This link was brought to my attention: http://www.patheos.com/blogs/jesuscreed/2011/07/05/thomas-talbotts-gauntlet/
In it, Thomas Talbott thinks there are 3 statements where only 2 can be affirmed at a time. The denial of #3 will lead us to Universalism (which Talbott holds to). Why write about this at an apologetics website? Well, some think the existence of Hell is so repulsive that they could not be a Christian. So, it does relate to the field. Here are those three statements:
1. God’s redemptive love extends to all human sinners equally in the sense that he sincerely wills or desires the redemption of each one of them.
2. Because no one can finally defeat God’s redemptive love or resist it forever, God will triumph in the end and successfully accomplish the redemption of everyone whose redemption he sincerely wills or desires.
3. Some human sinners will never be redeemed but will instead be separated from God forever.
There are at least two problems with Talbott’s thinking: scriptural and theological.
Factually speaking, the biblical characters thought there was something that involved everlasting punishment. Matt Slick of CARM has done the work for me on this one: http://carm.org/hell-eternal . Theologically, Talbott believes that “no one can finally defeat God’s redemptive love or resist it forever” and that “he must believe (1) that not all humans in this life do believe and that, therefore, (2) some humans come to faith or are redeemed after death.” Here’s the problem with 2 and (2). Talbott supposes that God hasn’t made this world a world in which people do have the power to reject him eternally. So why should we think God has made the world in such a way that humans cannot reject him forever?
I stand with C.S. Lewis on this one, and give you his words from The Problem of Pain:
Finally, it is objected that the ultimate loss of a single soul means the defeat of omnipotence. And so it does. In creating beings with free will, omnipotence from the outset submits to the possibility of such defeat. What you call defeat, I call miracle: for to make things which are not Itself, and thus to become, in a sense, capable of being resisted by its own handiwork, is the most astonishing and unimaginable of all the feats we attribute to the Deity. I willingly believe that the damned are, in one sense, successful, rebels to the end; that the doors of hell are locked on the inside.

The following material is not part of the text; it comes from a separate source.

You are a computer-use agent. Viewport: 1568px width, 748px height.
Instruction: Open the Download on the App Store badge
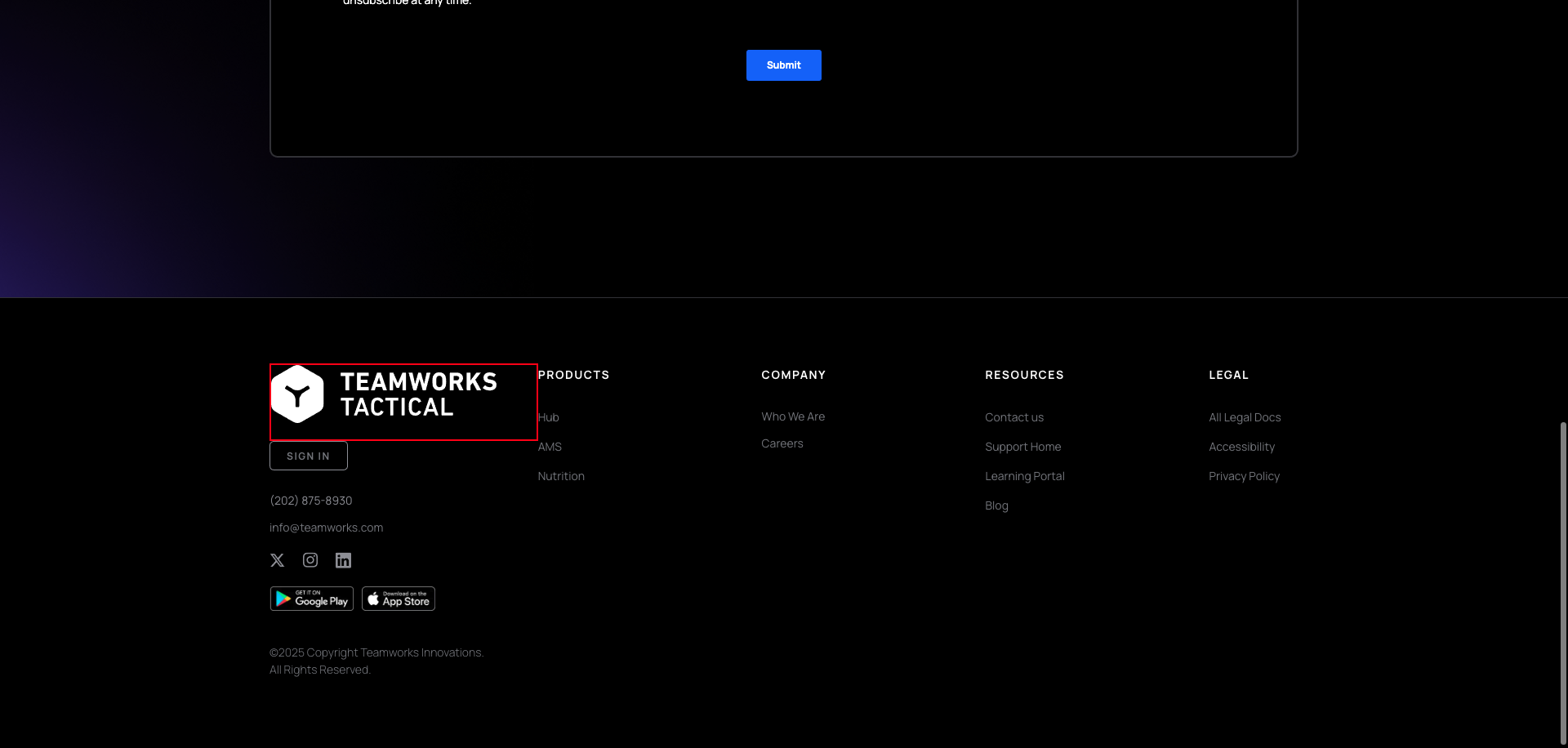click(398, 598)
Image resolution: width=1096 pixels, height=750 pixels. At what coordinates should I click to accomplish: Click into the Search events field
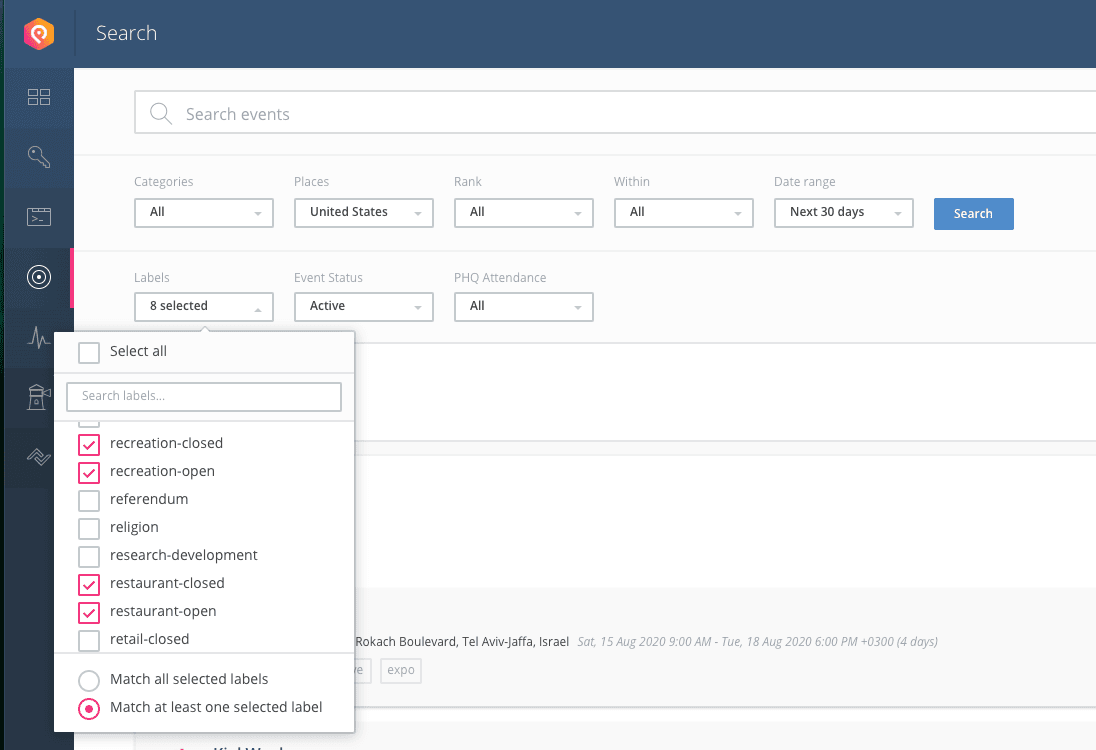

Now, from that link at the top of the post, you’ll realize you were sent to Scot McKnight’s page. McKnight, at the end, thinks that if Universalism is held or argued for logically, then it must have biblical support. I think McKnight is mistaken. Conclusions of arguments do not need to be supported with evidence as premises do. For example, with WLC Kalam deductive argument: P1) Anything that begins to exist has a cause. P2) The universe began to exist. C) Therefore, the universe has a cause. It seems odd for people to then say, “Well show me evidence where the universe has a cause.” It misses the reasoning of the argument.
Rather, what we need to do is show where the reasoning is flawed instead of thinking that it is valid but rejected on the basis that the conclusion may not have explicit biblical support. And I think I’ve done that with Talbott’s thinking above. Talbott needs to show that God hasn’t created this world as a world in which humans can freely reject him forever.